**Tarefas e exercícios**:
- a) Decida se cada afirmação abaixo está de acordo com o trecho sobre cursos noturnos, justificando com as palavras exatas dele: (i) a USP concentra 45% de suas matrículas no período noturno; (ii) cerca de metade das matrículas do setor privado está em cursos noturnos; (iii) os professores das universidades federais aceitam sem resistência lecionar à noite.
- b) Prossiga com o trecho sobre cursos noturnos, escrevendo a partir da última frase apresentada.

**Trecho da página**:
↓
Um dos critérios de avaliação das universidades instituídos pelo MEC, no entanto, é a proporção de professores com dedicação exclusiva. “Não estou dizendo que todos têm que ter 20 horas, mas que não devemos ter a camisa-de-força de que a única carreira válida é a de 40 horas”, emenda a secretária de Educação Superior. “A própria avaliação deveria levar em conta isso, porque, se não, a gente vai estar num mundo de faz-de-conta.” Para Maria Helena, “é uma maquiagem que está carregada de corporativismo exacerbado, muitas vezes até irresponsável, que é um dos maiores males da universidade pública brasileira”.

Cursos noturnos – A deficiência na formação de professores nas universidades federais também tem relação com o problema da dedicação e da produtividade. Os professores que já estão dando aula no ensino básico e que necessitam fazer a graduação têm que freqüentar um curso noturno, já que geralmente trabalham o dia todo. Mas os professores das universidades públicas, sobretudo das federais, resistem à idéia de dar aula à noite.

Algumas universidades no Nordeste, onde a carência de professores do ensino básico com diploma de graduação é mais aguda, não oferecem nem 5% de matrículas noturnas. “Não posso entender por que a USP tem 45% das suas matrículas no noturno e a média do segmento federal é de 22%”, exaspera-se Maria Helena.

Dos alunos matriculados no ensino médio no Brasil, 55% trabalham de dia e estudam à noite. É aí que as instituições particulares entram de cheio:

praticamente 80% das matrículas no setor privado são em cursos noturnos.
↑
**Dados de origem**:
↓
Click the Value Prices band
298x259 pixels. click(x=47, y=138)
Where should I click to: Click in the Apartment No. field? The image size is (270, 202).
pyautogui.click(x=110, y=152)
↑
**Respostas por tarefa**:
- a)
(i) Sim: “a USP tem 45% das suas matrículas no noturno”.
(ii) Não: “praticamente 80% das matrículas no setor privado são em cursos noturnos”.
(iii) Não: “os professores das universidades públicas, sobretudo das federais, resistem à idéia de dar aula à noite”.

- b)
Não que o setor privado não deva ter sua fatia de mercado. “Não se deve olhar a iniciativa privada como oposta ao ensino público”, diz Luiz Felippe Perret Serpa. “A história brasileira mostra que são processos complementares. Nunca a sociedade brasileira pôde financiar a educação totalmente pelo Estado.” Mas a universidade pública, completa o consultor Simon Schwartzman, “tem que atender mais à demanda, o que nem o setor privado está fazendo bem”.

A média de alunos por professor nas universidades particulares é de 17 – abaixo ainda da média dos países da OCDE, que é 18. A ociosidade não é privilégio das universidades públicas. Mas não por muito tempo. Entre 1994 e 1999, as matrículas no ensino médio cresceram 57,3%, enquanto, nos cursos de graduação, aumentaram 28%.

Até os pesquisadores de ponta poderiam freqüentar um pouco mais as salas de aula nas universidades públicas. Ainda assim, haveria o problema do excesso de ênfase na pesquisa, em detrimento da formação de profissionais e professores. “A universidade criou a falsa idéia de que todos terão que ser grandes cientistas, quando sabemos que os cientistas em qualquer país representam uma fração pequena da população”, analisa Maria Helena, do Ministério da Educação.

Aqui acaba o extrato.